### THE TASK
In the material below, copy out word for word every line from the one containing "PTA Calendar [link] (206, 40)" through the one containing "NII-REO - 電子リソースリポジトリ (65, 2431)", both included.

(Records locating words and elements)
=-=-=
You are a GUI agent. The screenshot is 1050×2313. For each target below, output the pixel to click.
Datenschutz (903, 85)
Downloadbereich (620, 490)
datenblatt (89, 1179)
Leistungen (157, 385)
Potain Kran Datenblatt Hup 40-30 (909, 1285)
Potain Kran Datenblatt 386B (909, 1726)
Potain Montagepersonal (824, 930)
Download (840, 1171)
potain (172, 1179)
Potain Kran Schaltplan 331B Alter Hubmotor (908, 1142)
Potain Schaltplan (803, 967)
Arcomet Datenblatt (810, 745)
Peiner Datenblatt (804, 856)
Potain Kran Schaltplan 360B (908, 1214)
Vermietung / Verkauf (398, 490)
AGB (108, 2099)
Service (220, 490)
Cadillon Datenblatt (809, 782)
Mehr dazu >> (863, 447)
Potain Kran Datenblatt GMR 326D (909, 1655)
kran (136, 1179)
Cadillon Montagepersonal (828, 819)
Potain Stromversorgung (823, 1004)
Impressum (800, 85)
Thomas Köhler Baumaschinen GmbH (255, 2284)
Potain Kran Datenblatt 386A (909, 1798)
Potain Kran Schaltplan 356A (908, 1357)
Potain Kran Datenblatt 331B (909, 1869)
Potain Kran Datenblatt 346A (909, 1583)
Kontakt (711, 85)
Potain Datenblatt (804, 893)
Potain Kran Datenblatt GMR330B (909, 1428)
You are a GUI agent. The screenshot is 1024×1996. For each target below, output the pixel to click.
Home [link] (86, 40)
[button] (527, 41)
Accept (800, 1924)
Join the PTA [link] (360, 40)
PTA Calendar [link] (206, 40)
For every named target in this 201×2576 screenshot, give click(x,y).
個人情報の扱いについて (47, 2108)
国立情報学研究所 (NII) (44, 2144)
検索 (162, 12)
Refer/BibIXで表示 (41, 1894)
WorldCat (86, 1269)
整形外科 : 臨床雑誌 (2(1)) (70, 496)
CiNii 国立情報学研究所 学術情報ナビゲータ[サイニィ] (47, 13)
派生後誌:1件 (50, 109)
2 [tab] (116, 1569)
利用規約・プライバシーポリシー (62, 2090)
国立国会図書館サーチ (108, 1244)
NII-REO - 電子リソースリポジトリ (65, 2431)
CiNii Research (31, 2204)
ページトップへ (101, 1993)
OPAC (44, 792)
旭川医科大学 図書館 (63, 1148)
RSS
=-=-=
### EXERCISE RESULT
PTA Calendar [link] (206, 40)
For every named target in this 201×2576 screenshot, give click(x,y).
個人情報の扱いについて (47, 2108)
国立情報学研究所 (NII) (44, 2144)
検索 (162, 12)
Refer/BibIXで表示 (41, 1894)
WorldCat (86, 1269)
整形外科 : 臨床雑誌 (2(1)) (70, 496)
CiNii 国立情報学研究所 学術情報ナビゲータ[サイニィ] (47, 13)
派生後誌:1件 (50, 109)
2 [tab] (116, 1569)
利用規約・プライバシーポリシー (62, 2090)
国立国会図書館サーチ (108, 1244)
NII-REO - 電子リソースリポジトリ (65, 2431)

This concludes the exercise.